## START

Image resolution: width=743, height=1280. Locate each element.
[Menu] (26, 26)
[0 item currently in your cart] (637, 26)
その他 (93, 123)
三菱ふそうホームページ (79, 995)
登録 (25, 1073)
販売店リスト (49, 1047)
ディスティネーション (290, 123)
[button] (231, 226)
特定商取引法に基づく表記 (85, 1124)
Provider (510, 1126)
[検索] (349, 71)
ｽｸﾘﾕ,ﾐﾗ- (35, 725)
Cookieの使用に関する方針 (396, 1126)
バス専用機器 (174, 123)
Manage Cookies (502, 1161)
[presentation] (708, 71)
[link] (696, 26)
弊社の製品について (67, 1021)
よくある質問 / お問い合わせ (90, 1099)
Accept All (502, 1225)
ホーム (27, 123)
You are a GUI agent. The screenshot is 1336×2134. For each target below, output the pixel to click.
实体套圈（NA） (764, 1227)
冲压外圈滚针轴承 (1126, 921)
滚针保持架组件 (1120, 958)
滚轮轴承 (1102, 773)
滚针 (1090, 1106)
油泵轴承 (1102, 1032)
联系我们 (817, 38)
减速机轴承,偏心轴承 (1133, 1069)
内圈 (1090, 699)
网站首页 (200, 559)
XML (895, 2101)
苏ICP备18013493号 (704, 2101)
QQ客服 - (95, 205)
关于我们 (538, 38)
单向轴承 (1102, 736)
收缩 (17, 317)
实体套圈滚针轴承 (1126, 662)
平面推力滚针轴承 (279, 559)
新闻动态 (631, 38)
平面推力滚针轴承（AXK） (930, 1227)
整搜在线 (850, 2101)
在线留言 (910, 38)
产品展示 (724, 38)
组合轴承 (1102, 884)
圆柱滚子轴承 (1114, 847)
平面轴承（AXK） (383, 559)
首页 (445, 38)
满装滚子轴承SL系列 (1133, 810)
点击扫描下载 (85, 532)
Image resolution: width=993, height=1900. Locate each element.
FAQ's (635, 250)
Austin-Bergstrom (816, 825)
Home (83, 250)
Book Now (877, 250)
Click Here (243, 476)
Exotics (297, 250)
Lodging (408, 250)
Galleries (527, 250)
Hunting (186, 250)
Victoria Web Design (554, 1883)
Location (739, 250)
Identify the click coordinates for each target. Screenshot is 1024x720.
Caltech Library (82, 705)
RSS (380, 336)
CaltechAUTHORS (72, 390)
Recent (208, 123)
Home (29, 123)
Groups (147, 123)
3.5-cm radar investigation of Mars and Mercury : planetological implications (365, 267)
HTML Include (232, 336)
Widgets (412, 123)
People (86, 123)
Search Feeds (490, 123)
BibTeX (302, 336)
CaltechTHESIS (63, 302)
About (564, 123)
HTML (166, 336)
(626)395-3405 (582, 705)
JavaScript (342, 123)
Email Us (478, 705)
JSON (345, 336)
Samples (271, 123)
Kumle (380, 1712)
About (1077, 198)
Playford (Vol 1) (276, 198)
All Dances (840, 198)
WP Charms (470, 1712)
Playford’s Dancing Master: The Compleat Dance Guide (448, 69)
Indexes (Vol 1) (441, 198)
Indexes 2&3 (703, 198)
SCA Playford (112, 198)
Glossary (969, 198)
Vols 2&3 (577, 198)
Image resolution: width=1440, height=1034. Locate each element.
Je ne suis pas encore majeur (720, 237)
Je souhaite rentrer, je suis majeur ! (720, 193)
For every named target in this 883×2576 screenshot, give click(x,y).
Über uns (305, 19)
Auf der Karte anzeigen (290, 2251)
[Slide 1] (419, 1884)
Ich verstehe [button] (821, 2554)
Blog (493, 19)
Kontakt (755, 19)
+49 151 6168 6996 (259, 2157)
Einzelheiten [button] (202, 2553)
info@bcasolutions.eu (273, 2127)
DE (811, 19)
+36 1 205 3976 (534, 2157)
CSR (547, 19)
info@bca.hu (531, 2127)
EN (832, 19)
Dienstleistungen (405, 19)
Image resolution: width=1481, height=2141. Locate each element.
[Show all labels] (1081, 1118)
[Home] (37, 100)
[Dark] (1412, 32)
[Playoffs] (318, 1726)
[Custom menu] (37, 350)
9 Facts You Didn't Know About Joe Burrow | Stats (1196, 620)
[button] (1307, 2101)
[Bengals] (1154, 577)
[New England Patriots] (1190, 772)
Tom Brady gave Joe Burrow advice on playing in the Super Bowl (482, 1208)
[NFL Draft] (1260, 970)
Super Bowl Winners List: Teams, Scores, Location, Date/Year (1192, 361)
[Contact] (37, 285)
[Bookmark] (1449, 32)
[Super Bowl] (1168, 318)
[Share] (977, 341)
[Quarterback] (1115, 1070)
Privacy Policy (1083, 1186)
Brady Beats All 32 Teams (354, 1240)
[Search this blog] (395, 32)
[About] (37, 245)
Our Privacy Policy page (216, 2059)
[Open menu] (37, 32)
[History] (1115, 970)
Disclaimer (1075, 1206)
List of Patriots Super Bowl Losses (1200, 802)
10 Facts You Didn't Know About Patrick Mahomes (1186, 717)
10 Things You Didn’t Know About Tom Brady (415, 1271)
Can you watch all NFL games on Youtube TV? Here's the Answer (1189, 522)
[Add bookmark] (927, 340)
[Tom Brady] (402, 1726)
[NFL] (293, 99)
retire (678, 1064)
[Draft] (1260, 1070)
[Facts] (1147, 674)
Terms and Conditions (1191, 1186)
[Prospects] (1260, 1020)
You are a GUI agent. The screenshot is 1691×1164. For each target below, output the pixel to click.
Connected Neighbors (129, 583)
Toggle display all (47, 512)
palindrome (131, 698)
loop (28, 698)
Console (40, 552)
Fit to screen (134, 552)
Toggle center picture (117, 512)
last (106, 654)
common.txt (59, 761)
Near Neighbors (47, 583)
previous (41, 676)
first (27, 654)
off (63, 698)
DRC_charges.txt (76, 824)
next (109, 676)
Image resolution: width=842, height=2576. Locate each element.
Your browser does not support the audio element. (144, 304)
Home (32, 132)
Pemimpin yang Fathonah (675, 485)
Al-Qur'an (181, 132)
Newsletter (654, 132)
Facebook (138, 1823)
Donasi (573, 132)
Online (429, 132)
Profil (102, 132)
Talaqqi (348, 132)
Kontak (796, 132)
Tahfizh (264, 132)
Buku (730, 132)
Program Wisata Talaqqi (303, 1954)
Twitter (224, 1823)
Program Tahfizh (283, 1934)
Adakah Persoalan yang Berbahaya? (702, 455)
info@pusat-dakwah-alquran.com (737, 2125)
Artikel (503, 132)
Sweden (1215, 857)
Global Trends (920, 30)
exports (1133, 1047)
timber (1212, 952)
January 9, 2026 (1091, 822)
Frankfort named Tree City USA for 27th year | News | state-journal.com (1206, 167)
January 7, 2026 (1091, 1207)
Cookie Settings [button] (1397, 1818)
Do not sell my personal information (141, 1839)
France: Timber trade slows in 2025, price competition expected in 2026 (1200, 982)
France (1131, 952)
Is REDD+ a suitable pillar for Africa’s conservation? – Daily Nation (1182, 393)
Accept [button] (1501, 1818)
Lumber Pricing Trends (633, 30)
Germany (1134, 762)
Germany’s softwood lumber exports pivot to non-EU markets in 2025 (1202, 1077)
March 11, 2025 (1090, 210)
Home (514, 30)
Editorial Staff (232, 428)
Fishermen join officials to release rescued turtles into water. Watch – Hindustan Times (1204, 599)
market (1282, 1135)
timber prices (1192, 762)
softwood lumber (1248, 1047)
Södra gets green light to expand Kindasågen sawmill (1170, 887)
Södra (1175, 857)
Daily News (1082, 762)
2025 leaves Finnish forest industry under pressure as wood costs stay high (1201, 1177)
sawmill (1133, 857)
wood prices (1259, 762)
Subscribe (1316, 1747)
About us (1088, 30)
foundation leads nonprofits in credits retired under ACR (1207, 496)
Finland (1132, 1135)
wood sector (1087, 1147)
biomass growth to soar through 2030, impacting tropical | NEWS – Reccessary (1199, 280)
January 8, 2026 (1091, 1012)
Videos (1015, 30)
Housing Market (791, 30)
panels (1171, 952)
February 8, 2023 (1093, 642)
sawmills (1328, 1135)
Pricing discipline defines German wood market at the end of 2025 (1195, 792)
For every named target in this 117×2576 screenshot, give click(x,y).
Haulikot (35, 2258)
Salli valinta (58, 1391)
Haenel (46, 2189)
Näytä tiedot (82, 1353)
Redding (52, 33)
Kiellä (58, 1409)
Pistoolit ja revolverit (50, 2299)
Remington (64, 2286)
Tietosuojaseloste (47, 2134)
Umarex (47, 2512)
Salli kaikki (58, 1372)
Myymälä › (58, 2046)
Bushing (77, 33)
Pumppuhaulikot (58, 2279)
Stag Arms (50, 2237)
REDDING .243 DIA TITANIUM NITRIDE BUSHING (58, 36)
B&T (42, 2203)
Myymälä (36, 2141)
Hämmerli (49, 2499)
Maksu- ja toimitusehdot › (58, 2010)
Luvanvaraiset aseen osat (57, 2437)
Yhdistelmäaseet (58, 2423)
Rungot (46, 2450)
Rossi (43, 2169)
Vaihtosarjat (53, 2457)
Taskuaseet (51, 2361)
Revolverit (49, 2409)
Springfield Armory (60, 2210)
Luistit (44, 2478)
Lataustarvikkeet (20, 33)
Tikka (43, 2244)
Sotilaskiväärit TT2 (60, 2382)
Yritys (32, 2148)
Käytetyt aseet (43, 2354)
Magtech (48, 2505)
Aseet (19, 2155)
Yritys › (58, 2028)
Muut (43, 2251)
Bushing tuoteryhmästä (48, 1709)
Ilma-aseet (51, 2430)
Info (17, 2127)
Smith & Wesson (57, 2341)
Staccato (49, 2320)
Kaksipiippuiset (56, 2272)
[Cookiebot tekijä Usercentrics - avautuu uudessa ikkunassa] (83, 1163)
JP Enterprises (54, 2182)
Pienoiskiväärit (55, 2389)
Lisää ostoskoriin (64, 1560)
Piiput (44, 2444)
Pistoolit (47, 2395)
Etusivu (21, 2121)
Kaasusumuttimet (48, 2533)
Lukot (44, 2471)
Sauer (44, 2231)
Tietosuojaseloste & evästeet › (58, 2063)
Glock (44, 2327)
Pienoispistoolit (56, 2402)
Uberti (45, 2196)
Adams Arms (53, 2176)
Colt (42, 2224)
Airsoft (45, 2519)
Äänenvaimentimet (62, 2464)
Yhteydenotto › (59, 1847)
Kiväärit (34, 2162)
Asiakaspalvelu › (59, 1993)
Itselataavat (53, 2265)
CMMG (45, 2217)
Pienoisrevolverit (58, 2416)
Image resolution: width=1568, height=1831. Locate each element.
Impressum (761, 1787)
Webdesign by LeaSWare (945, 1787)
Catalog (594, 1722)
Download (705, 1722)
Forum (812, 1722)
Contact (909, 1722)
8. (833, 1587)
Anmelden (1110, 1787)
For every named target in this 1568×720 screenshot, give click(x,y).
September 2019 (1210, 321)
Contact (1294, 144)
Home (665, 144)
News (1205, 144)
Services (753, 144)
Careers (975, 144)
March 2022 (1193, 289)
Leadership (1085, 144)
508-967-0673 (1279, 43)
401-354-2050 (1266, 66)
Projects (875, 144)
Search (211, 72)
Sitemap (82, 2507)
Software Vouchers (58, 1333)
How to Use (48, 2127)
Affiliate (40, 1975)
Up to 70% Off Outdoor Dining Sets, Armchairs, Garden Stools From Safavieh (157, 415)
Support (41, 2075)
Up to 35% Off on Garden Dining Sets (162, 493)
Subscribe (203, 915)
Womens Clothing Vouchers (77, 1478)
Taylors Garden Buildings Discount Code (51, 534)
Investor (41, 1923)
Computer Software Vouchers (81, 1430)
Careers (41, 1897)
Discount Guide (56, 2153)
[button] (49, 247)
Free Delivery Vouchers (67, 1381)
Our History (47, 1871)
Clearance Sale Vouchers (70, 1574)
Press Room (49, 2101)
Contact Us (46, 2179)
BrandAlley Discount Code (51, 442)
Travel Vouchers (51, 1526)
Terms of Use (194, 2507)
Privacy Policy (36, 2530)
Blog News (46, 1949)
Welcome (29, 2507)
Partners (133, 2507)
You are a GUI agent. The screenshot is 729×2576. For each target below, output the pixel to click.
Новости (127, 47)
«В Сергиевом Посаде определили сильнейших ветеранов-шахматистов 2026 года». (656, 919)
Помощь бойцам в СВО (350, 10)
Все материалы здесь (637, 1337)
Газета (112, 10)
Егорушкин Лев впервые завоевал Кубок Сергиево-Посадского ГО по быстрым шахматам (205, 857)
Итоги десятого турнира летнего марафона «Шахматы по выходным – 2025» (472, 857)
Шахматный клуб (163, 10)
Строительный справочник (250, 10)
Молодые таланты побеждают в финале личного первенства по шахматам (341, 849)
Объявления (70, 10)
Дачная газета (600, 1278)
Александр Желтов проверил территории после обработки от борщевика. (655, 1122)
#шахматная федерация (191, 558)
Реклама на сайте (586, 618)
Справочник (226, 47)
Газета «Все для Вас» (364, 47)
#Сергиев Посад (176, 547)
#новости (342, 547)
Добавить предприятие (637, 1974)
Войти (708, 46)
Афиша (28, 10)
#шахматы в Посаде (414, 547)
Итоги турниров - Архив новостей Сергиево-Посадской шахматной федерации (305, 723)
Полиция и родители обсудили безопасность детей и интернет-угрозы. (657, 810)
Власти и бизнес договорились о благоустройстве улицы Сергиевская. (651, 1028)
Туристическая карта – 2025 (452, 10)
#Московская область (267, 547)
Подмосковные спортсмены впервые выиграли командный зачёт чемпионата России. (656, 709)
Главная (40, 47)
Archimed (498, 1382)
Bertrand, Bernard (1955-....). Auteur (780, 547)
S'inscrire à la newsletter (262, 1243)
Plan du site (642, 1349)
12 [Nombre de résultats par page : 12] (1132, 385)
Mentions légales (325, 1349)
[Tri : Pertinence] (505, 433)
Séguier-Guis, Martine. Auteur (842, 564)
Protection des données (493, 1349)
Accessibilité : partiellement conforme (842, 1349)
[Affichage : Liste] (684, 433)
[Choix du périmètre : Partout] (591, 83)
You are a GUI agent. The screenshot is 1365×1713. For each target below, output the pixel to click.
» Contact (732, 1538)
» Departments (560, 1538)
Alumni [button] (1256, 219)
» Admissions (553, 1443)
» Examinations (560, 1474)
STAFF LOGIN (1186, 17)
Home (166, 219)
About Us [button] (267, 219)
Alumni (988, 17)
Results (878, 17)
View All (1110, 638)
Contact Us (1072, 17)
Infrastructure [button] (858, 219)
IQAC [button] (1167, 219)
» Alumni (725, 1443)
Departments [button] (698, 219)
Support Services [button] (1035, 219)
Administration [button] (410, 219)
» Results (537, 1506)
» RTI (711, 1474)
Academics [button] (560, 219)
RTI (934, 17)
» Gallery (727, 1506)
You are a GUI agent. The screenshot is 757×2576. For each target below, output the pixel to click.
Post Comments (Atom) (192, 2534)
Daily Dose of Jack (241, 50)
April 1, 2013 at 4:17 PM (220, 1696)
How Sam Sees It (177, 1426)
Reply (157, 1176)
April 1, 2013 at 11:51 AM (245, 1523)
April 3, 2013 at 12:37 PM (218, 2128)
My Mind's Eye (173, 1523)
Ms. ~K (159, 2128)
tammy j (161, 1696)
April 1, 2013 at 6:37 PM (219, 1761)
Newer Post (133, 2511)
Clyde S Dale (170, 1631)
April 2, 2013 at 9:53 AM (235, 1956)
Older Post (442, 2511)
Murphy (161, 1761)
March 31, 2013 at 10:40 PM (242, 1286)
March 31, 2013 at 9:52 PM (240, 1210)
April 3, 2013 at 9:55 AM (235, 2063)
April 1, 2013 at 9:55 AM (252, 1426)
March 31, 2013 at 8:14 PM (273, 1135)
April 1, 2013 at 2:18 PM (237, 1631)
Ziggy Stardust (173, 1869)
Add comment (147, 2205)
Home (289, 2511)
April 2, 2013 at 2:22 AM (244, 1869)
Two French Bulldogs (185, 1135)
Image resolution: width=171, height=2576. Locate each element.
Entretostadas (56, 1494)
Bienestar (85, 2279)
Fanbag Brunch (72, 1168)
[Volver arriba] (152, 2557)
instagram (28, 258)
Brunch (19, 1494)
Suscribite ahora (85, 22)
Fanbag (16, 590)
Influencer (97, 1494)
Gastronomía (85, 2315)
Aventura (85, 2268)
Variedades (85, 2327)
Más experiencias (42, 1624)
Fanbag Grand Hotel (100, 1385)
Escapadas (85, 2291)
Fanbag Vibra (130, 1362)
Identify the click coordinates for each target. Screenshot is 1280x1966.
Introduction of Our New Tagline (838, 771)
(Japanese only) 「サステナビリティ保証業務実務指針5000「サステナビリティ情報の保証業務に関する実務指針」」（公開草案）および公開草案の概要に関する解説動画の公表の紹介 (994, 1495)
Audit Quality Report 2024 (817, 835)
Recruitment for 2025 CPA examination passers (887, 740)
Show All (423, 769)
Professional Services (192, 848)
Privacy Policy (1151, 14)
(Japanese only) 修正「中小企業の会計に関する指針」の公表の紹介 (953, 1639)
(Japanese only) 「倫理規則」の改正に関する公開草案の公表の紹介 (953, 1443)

## END

** Set task **
Lay out the listing above as a JSON list of strings, one string per line and with blank lines left out, starting at the line that contains "Up to 70% Off" and running up to and including the line that contains "#Московская область (267, 547)".

** Answer to the task **
[
  "Up to 70% Off Outdoor Dining Sets, Armchairs, Garden Stools From Safavieh (157, 415)",
  "Support (41, 2075)",
  "Up to 35% Off on Garden Dining Sets (162, 493)",
  "Subscribe (203, 915)",
  "Womens Clothing Vouchers (77, 1478)",
  "Taylors Garden Buildings Discount Code (51, 534)",
  "Investor (41, 1923)",
  "Computer Software Vouchers (81, 1430)",
  "Careers (41, 1897)",
  "Discount Guide (56, 2153)",
  "[button] (49, 247)",
  "Free Delivery Vouchers (67, 1381)",
  "Our History (47, 1871)",
  "Clearance Sale Vouchers (70, 1574)",
  "Press Room (49, 2101)",
  "Contact Us (46, 2179)",
  "BrandAlley Discount Code (51, 442)",
  "Travel Vouchers (51, 1526)",
  "Terms of Use (194, 2507)",
  "Privacy Policy (36, 2530)",
  "Blog News (46, 1949)",
  "Welcome (29, 2507)",
  "Partners (133, 2507)",
  "You are a GUI agent. The screenshot is 729×2576. For each target below, output the pixel to click.",
  "Новости (127, 47)",
  "«В Сергиевом Посаде определили сильнейших ветеранов-шахматистов 2026 года». (656, 919)",
  "Помощь бойцам в СВО (350, 10)",
  "Все материалы здесь (637, 1337)",
  "Газета (112, 10)",
  "Егорушкин Лев впервые завоевал Кубок Сергиево-Посадского ГО по быстрым шахматам (205, 857)",
  "Итоги десятого турнира летнего марафона «Шахматы по выходным – 2025» (472, 857)",
  "Шахматный клуб (163, 10)",
  "Строительный справочник (250, 10)",
  "Молодые таланты побеждают в финале личного первенства по шахматам (341, 849)",
  "Объявления (70, 10)",
  "Дачная газета (600, 1278)",
  "Александр Желтов проверил территории после обработки от борщевика. (655, 1122)",
  "#шахматная федерация (191, 558)",
  "Реклама на сайте (586, 618)",
  "Справочник (226, 47)",
  "Газета «Все для Вас» (364, 47)",
  "#Сергиев Посад (176, 547)",
  "#новости (342, 547)",
  "Добавить предприятие (637, 1974)",
  "Войти (708, 46)",
  "Афиша (28, 10)",
  "#шахматы в Посаде (414, 547)",
  "Итоги турниров - Архив новостей Сергиево-Посадской шахматной федерации (305, 723)",
  "Полиция и родители обсудили безопасность детей и интернет-угрозы. (657, 810)",
  "Власти и бизнес договорились о благоустройстве улицы Сергиевская. (651, 1028)",
  "Туристическая карта – 2025 (452, 10)",
  "#Московская область (267, 547)"
]